For governed MCP calls, tenant-agent dispatch, and trace upload from Temporal,
use the packaged runtime adapter:

```bash
pip install "tuning-agents[temporal] @ git+https://github.com/cerebrixos-org/tuning-engines-cli.git#subdirectory=packages/tuning-agents"
```

## LangGraph

LangGraph should own graph execution, state, memory, interrupts, and
checkpointing.
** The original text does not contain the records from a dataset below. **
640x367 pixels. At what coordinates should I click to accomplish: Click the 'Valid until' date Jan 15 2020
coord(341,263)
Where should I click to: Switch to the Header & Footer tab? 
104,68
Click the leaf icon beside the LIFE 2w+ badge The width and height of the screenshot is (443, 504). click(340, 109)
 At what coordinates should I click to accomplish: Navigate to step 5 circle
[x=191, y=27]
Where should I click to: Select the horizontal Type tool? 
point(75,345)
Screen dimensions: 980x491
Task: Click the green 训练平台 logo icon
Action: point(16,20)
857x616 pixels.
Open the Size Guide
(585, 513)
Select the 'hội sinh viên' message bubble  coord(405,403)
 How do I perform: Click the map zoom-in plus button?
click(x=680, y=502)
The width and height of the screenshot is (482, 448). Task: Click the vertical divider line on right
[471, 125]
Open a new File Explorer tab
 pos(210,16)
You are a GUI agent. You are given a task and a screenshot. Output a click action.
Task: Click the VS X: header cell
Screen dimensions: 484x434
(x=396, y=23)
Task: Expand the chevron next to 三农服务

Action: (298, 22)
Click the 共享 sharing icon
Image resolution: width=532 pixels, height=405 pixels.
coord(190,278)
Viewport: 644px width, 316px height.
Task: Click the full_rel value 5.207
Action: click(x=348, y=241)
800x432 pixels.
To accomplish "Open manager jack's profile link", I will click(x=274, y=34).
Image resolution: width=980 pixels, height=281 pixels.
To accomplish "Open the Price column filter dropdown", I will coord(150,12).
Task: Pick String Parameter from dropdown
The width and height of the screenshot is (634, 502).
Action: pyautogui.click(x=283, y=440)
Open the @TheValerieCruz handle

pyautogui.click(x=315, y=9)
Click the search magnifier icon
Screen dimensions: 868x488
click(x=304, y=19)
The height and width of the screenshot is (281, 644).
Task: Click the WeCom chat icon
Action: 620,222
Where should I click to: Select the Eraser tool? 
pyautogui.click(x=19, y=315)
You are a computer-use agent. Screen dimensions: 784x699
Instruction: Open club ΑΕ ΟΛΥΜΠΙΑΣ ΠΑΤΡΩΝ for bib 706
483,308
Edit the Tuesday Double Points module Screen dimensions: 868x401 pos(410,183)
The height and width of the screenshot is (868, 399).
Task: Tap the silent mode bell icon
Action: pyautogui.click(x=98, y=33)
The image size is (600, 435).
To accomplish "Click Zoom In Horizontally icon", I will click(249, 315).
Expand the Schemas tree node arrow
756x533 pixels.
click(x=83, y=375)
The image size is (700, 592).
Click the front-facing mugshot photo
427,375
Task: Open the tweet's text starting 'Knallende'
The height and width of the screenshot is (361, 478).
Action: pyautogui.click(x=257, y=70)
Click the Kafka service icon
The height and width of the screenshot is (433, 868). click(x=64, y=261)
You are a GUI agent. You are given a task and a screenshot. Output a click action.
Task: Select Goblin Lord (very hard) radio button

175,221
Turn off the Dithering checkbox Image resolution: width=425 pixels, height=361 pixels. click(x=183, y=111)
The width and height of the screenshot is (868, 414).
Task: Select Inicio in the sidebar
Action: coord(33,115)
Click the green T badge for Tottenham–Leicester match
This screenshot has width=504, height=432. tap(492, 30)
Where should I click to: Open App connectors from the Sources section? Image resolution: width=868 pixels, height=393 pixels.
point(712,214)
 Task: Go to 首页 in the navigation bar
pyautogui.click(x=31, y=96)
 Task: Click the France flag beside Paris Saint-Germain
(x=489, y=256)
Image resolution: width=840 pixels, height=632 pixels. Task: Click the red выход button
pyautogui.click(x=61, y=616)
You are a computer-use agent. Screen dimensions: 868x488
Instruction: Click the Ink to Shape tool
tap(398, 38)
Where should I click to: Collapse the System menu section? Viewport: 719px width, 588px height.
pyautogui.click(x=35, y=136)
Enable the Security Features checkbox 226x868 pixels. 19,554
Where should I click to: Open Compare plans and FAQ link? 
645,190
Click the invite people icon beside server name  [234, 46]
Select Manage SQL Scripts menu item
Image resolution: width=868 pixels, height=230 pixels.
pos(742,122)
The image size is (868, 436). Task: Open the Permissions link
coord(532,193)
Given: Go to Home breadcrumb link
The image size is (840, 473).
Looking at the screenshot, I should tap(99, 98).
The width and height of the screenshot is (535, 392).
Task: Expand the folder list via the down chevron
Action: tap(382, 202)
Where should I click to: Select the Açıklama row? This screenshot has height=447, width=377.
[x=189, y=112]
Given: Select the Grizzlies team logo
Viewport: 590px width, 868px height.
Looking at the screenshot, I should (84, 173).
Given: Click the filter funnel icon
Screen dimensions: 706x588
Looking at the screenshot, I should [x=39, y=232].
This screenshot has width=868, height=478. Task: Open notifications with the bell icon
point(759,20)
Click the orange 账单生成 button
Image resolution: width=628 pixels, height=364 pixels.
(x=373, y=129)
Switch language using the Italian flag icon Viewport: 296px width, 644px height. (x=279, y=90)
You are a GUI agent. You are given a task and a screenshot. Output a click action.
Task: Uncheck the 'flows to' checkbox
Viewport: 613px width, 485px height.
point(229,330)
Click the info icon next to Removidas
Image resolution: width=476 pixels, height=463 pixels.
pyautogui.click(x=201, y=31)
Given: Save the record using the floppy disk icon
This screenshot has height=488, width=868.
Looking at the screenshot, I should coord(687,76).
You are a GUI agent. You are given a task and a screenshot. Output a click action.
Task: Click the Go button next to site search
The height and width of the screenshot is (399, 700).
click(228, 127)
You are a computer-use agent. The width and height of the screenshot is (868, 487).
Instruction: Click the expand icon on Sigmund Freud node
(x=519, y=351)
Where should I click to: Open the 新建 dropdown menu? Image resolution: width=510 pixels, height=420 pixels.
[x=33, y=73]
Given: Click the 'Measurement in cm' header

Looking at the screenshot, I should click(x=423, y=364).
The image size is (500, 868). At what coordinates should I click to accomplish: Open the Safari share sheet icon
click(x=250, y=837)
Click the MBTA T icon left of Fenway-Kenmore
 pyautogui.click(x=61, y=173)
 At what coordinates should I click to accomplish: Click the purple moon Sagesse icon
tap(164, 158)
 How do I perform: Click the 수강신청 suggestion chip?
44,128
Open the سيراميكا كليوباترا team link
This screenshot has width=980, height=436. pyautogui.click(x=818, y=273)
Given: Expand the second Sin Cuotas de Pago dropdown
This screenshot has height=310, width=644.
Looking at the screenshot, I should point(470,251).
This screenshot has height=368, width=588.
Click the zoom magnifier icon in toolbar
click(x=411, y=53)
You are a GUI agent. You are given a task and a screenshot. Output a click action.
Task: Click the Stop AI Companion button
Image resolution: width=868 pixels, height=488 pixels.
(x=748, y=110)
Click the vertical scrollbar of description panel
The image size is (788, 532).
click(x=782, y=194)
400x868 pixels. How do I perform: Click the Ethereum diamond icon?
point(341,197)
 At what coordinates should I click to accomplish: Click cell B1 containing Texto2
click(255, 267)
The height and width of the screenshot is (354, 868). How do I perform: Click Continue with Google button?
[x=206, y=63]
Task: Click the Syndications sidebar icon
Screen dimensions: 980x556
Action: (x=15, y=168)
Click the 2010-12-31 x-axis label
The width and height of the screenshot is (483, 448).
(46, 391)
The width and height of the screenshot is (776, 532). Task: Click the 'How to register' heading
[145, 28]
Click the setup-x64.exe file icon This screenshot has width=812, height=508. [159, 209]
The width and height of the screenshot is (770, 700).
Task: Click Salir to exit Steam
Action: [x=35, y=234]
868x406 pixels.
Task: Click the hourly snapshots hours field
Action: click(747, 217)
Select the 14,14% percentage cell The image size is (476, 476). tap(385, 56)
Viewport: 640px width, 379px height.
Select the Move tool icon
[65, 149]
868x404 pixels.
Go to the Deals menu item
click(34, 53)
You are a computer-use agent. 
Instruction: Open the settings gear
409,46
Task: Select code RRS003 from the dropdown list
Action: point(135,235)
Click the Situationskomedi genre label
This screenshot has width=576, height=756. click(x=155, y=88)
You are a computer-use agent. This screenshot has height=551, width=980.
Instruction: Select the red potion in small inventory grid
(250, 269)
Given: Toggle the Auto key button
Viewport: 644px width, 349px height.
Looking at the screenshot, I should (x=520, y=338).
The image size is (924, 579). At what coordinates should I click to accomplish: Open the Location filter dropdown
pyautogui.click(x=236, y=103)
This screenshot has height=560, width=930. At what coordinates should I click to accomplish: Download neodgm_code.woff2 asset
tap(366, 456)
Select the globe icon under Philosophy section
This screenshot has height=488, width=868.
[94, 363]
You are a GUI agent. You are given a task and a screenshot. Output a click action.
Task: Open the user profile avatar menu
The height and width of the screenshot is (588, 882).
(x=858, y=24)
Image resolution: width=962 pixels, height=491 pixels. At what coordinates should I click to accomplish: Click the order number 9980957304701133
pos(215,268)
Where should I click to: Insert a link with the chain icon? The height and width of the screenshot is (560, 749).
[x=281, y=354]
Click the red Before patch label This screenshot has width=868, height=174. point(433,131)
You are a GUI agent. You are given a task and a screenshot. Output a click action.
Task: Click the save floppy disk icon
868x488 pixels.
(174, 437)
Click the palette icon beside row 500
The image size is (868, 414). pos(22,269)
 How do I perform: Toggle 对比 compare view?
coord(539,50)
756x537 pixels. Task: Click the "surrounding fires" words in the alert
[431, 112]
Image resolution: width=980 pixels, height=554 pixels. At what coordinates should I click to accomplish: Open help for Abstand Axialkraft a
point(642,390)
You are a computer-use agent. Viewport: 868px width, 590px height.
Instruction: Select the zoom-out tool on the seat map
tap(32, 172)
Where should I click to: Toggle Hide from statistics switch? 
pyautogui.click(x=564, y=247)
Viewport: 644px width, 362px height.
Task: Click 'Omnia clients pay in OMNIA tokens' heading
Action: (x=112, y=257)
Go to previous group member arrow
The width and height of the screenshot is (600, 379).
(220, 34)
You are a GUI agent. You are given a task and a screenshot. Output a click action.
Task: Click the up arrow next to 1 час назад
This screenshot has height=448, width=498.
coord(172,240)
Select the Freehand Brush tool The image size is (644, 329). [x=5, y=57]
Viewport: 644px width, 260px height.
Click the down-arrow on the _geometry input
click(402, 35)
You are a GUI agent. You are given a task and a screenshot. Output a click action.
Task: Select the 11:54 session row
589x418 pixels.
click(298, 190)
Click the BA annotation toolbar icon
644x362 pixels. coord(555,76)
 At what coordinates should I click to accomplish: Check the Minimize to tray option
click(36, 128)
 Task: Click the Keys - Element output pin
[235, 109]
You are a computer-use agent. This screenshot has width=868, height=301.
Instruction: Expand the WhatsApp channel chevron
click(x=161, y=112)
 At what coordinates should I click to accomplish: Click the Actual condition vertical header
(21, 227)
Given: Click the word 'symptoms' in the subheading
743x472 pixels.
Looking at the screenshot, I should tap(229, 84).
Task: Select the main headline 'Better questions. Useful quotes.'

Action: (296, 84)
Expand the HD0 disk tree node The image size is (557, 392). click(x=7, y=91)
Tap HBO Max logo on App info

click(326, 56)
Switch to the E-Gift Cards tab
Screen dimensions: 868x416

For a simple OpenAI-compatible setup, call Tuning Engines from a
graph node with the standard OpenAI client.

```python
import os
from openai import OpenAI

client = OpenAI(
    api_key=os.environ["TE_INFERENCE_KEY"],
    base_url=os.environ.get("TE_INFERENCE_BASE", "https://api.tuningengines.com/v1"),
)


def call_tuning_engines(state: dict) -> dict:
    response = client.chat.completions.create(
        model=os.environ.get("TE_MODEL", "llama-3.3-70b-fp8"),
        messages=state["messages"],
    )
    return {"messages": state["messages"] + [response.choices[0].message.model_dump()]}
```

For governed MCP calls, tenant-agent dispatch, and trace upload from LangGraph,
use the packaged runtime adapter:

```bash
pip install "tuning-agents[langgraph] @ git+https://github.com/cerebrixos-org/tuning-engines-cli.git#subdirectory=packages/tuning-agents"
```

## Other OpenAI-Compatible Clients

For any service that asks for a custom provider, AI gateway, OpenAI-compatible
base URL, or OpenAI API override, use:

```text
Base URL / API base: https://api.tuningengines.com/v1
API key:             sk-te-your-inference-key
Model:               any model allowed by that key
```

For CLI or automation setup, keep the app API URL separate:

```bash
export TE_API_URL=https://app.tuningengines.com
export TE_API_KEY=te_your_app_api_key
export TE_INFERENCE_BASE=https://api.tuningengines.com/v1
export TE_INFERENCE_KEY=sk-te-your-inference-key
```

## Troubleshooting

- A `401` usually means the inference key is missing, expired, or not an
  `sk-te-...` key.
- A `403` usually means the model, MCP server, agent, skill, or tool is not
  allowed by the key, role, guardrail, or AGT policy.
- A provider authentication error can mean Tuning Engines allowed the request
  through but the upstream provider credential or deployment config needs to be
  fixed.
- If a coding agent relies on tool calls, make sure the selected model supports
  OpenAI-style tool calling and that the client sends tool definitions through
  the OpenAI-compatible request shape.